Près des ferries new-yorkais amarrés au Brooklyn Navy Yard, deux mâts se dressent fièrement face au gratte-ciel de Manhattan, au milieu des grues et des équipements portuaires. Ils appartiennent au Grain de Sail, le voilier de l’entreprise bretonne du même nom qui veut développer le transport de marchandises à la voile entre les deux rives de l’Atlantique. Le voilier est arrivé de Bretagne dans la nuit du mardi 15 décembre avec près de 15 000 bouteilles de vins français bio destinés à la vente à New York.
Débarquer dans une ville dévisagée par la Covid-19 ? “Ce n’est pas grave. Nous sommes là pour travailler, pas pour faire du tourisme“, raconte le capitaine, Loīc Briand.
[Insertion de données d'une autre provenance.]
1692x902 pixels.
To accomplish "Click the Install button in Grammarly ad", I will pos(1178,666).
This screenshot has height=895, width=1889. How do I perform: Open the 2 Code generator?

Ce n’est pas tous les jours que New York voit arriver un tel voilier-cargo. Loin des porte-conteneurs auxquels sont habituées les autorités, le Grain de Sail mesure vingt-quatre petits mètres et utilise la propulsion vélique (les voiles) comme mode de déplacement principal. Il dispose bien d’un moteur, mais celui-ci est principalement utilisé pour les manoeuvres d’arrivées et de départs dans les ports et ponctuellement pendant la traversée pour s’assurer qu’il fonctionne. Selon Loīc Briand, seuls 60 litres de gasoil ont été utilisés pour l’ensemble du trajet (presque un mois) entre la Bretagne et New York. “Je pense que les Américains nous prennent pour des cinglés. Ils se demandent comment on a pu traverser l’Atlantique sur un petit bateau de 24 mètres. Ils sont habitués à des porte-conteneurs qui en mesurent 300. Pour nous, marins, c’est normal. On trouve ça rigolo“.
Outre Loïc Briand, originaire des environs de Saint-Malo, l’équipage est composé de trois membres: Faustine Langevin, second, Goulwen Josse, lieutenant, et François Le Naourès, matelot. Ils ont fait leurs armes dans la pêche, le transport de passagers à la voile ou encore la marine marchande.
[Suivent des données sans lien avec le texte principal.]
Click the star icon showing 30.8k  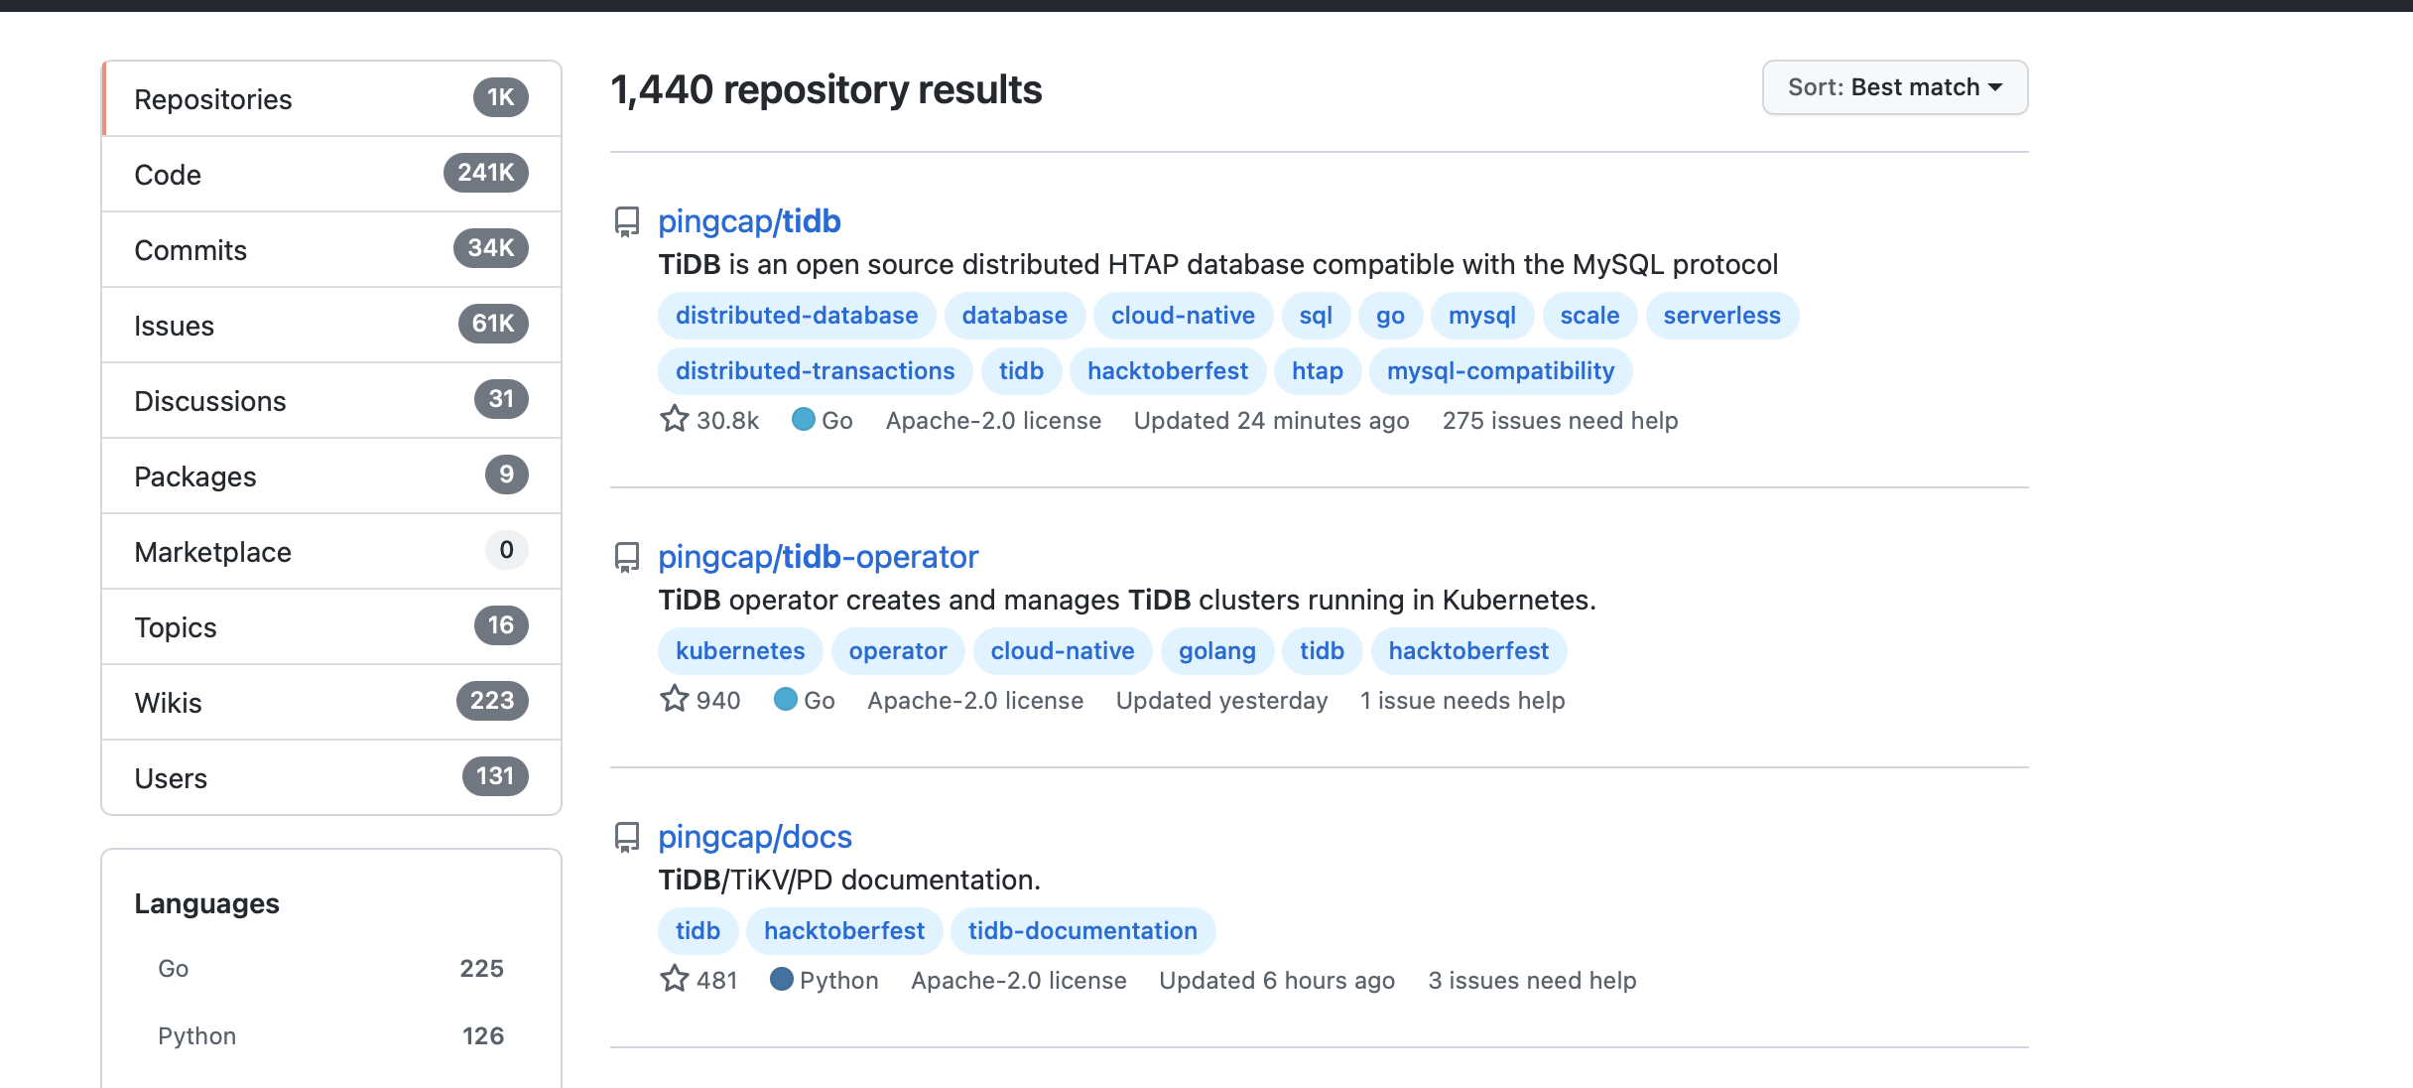[675, 419]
L’escale new-yorkaise est une étape importante dans les ambitions de Grain de Sail. C’est la première traversée transatlantique du cargo-voilier, construit par la PME de Morlaix pour assurer le transport de café et de cacao en provenance d’Amérique latine nécessaire à l’approvisionnement de sa chocolaterie-torréfaction. Après New York, le bateau mettra le cap sur la République dominicaine pour faire le plein de cacao avant de rentrer en Bretagne. À terme, Grain de Sail voudrait construire d’autres voiliers, plus gros, rattachés à des centres de production en France et aux États-Unis, et faire des rotations transatlantiques régulières.
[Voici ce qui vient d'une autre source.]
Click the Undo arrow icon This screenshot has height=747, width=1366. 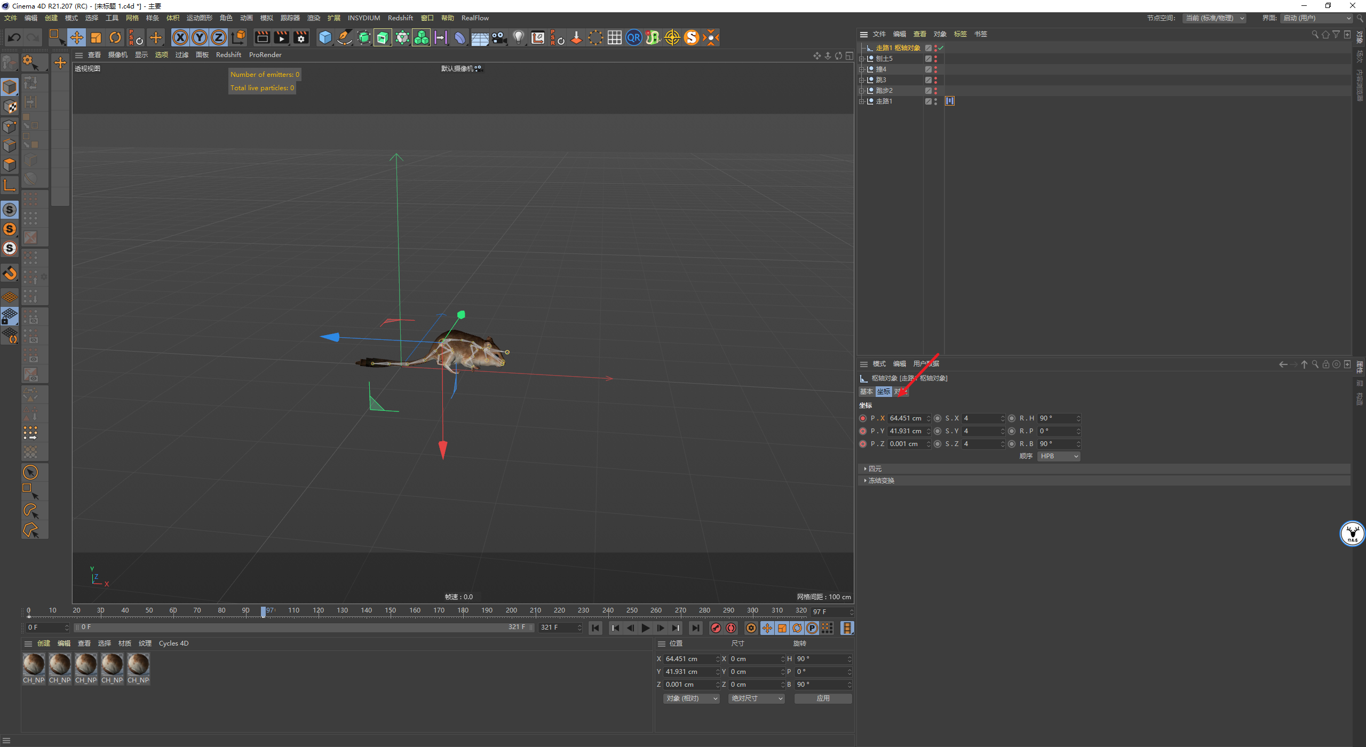coord(14,37)
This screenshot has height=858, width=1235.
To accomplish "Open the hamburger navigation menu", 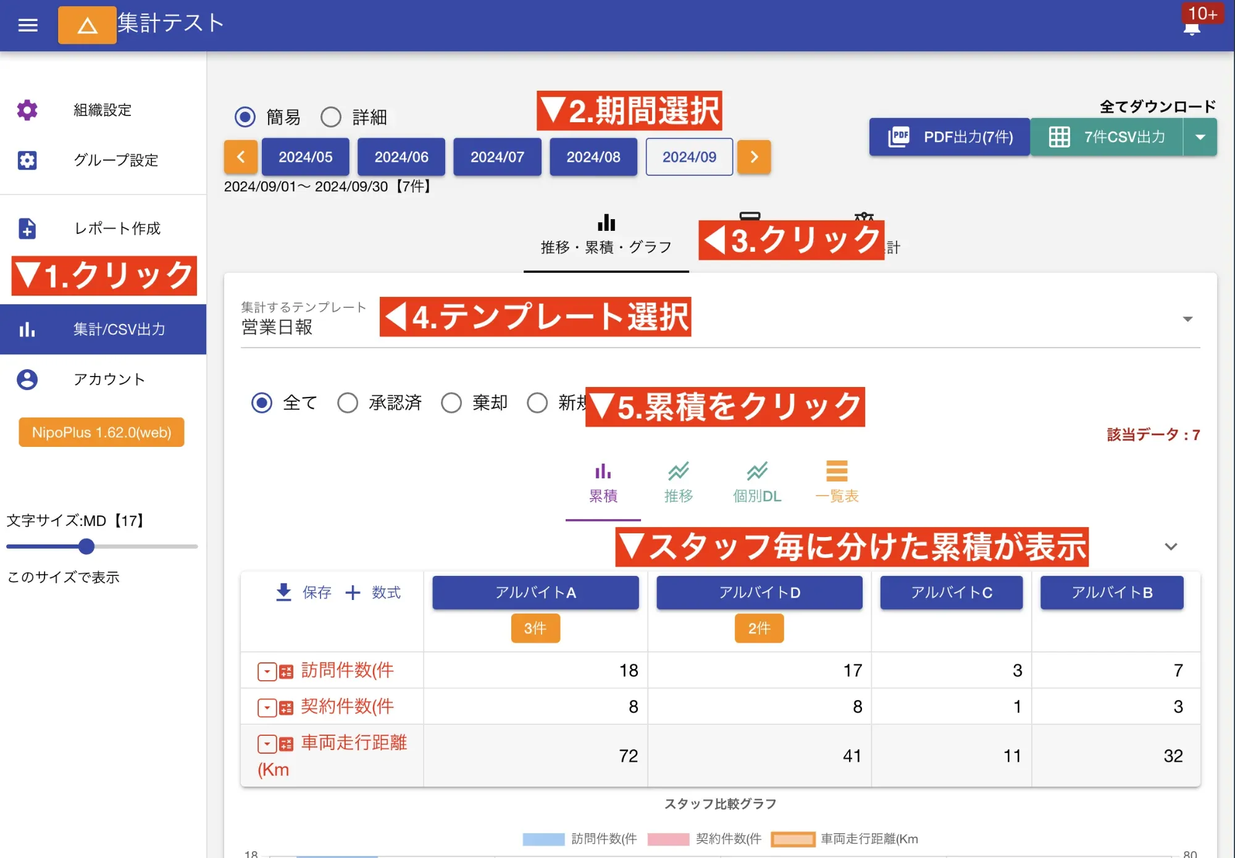I will pyautogui.click(x=27, y=25).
Séduit par la dimension sociale et environnementale de Grain de Sail, Loïc Briand est convaincu que le transport de marchandises à la voile à un bel avenir. “Cette semaine encore, un porte-conteneurs a perdu 200 conteneurs. À un moment, il faut peut-être se poser des questions. Un équipage de 18 personnes ne peut rien faire face à 200 conteneurs qui se détachent. Nous, nous sommes à taille humaine. Est-ce qu’on pourrait transporter des caleçons chinois entre l’Asie et l’Europe à la voile ? Ça ne serait pas rentable. Est-ce qu’on peut transporter des produits à valeur ajoutée en ayant un surcoût limité ? C’est possible“.
En plus du chocolat et du café, Grain de Sail ambitionne de se lancer à la conquête d’autres marchés, comme les épices, le whisky ou encore le rhum.
En attendant le départ du bateau après Noël, si la météo le permet, les curieux peuvent visiter le Grain de Sail sur rendez-vous et goûter les vins transportés dans sa cale réfrigérée. Ils proviennent de sept vignerons français. Pour éviter les mauvaises surprises, l’impact de longs trajets sur le goût des vins a été évalué par Grain de Sail en utilisant des bateaux de pêche en France. “Les vignerons sélectionnés n’ont jamais exporté leurs vins“, précise Matthieu Riou, directeur vins et spiritueux US chez Grain de Sail. Il est venu à New York pour en faire la promotion auprès des restaurateurs et cavistes new-yorkais. “C’est sûr que ce n’est pas la meilleure période, mais il y a un vrai intérêt pour le projet depuis le début. Le public est intéressé par les initiatives porteuses d’espoir. Cela peut marcher en notre faveur, affirme-t-il. Il y a beaucoup de projets en Bretagne autour du transport à la voile. Celui-ci peut venir concurrencer le cargo classique. On fera peut-être le voyage en un peu plus de temps. La nature fonctionne ainsi, mais ce n’est pas grave. On sait quand le bateau part mais pas quand il arrive“.